Thursday, May 2

A list will help

  1. Lists targeted towards 20somethings (including 20 things You Need to Accomplish) alternately make me cringe with serious guilt or make me rethink my life choices (such as they are). I would like to confess, also, that hours on TC led me to passable articles I will doubtless need to reread in the future. Starting with this one about healthy relationships.
  2. I spent my last twenty four hours trying to formulate a plot for my next story and thinking of ways to get another job (because much as I love working from home and having enough time for my MFA, I need to fess up: I need a job that will get me out of my parents' house). To that end, I've decided to apply for a teaching position at a local chapter of an international college with a course proposal (why do I feel like writing this down will help me get to grips with the reality of applying for a job). I also want to apply at my alma mater but I've already spoken with Sir Mark who said that they want to prioritize their tenured faculty.
  3. Teaching at a college in BGC will mean I have to face commuter death every week or I will need to move out of our home. Either way, the decision is scary. I should probably also think of applying to other, smaller schools. I want to pass an application to Ateneo but I'm too chickenshit. 

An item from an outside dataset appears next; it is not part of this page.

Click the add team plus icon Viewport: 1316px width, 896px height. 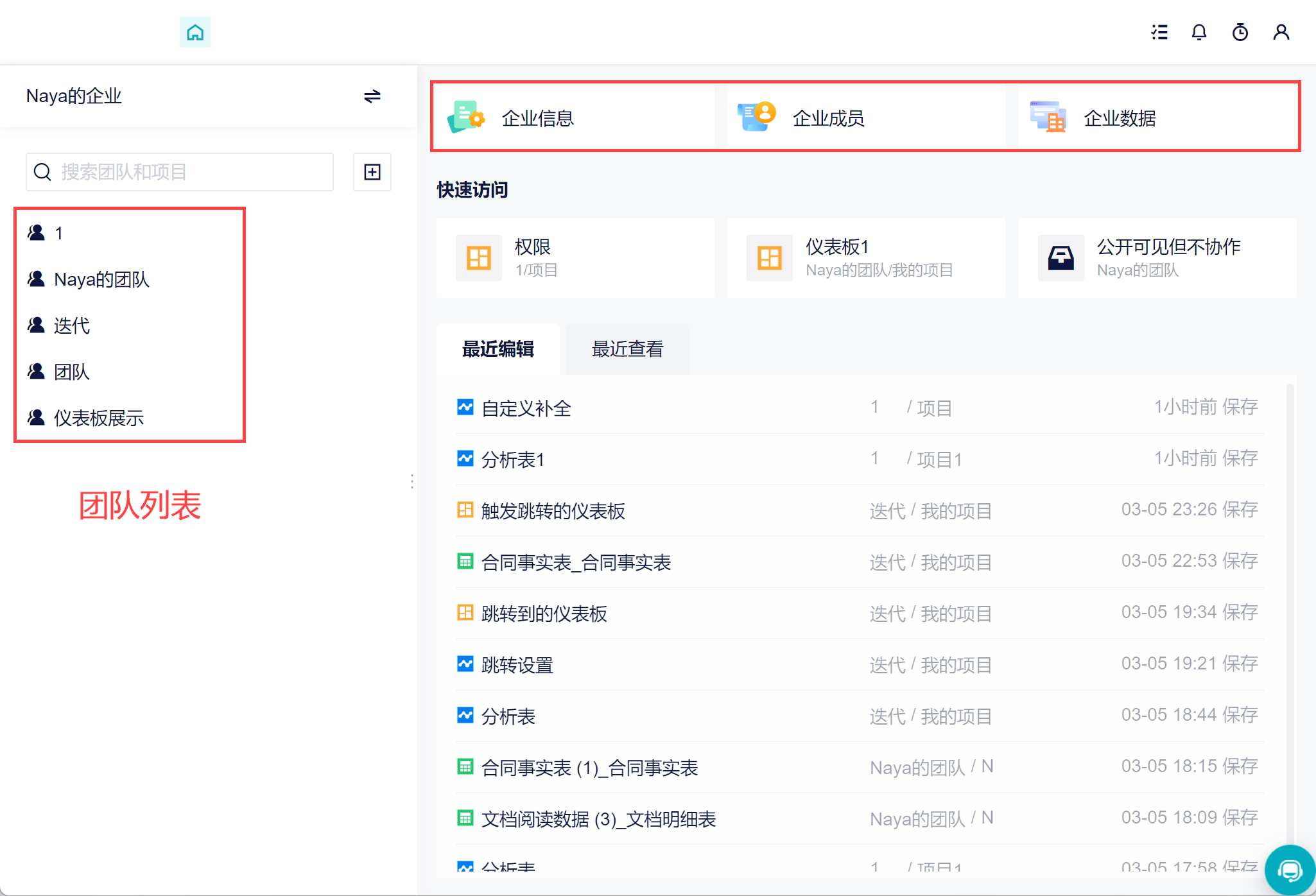(x=372, y=172)
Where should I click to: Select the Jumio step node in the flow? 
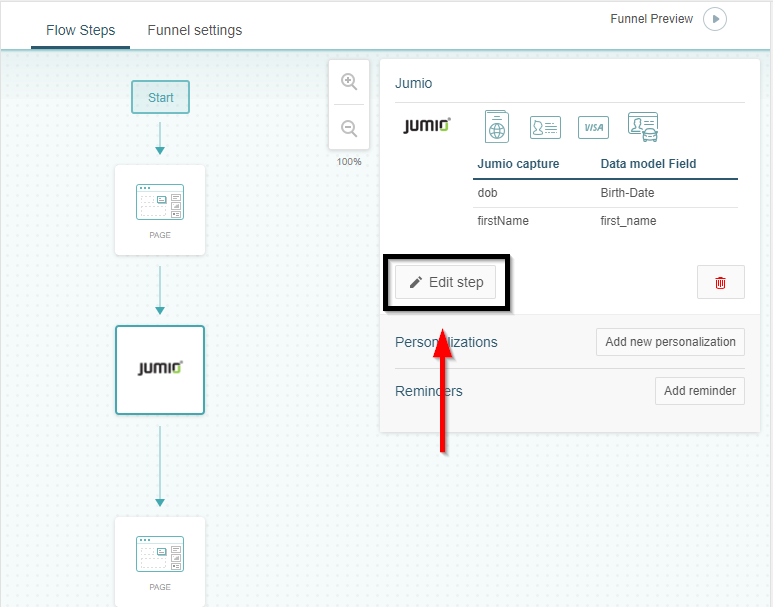(x=160, y=370)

  4. I (have always felt that I) had been relegated to some strange middle-ground. This island contains everything I've ever done and all the hard work I have ever imagined, everything I have ever hoped to accomplish. I feel like I've been banished or sentenced to a life with a glass ceiling. Whoever comes across this in the future may well skip to the fifth item:
  5. I hate having to "pray" for opportunities because it feels like without divine intervention--that is, from my own hard work and dedication and craft and talent--I have no hope of success.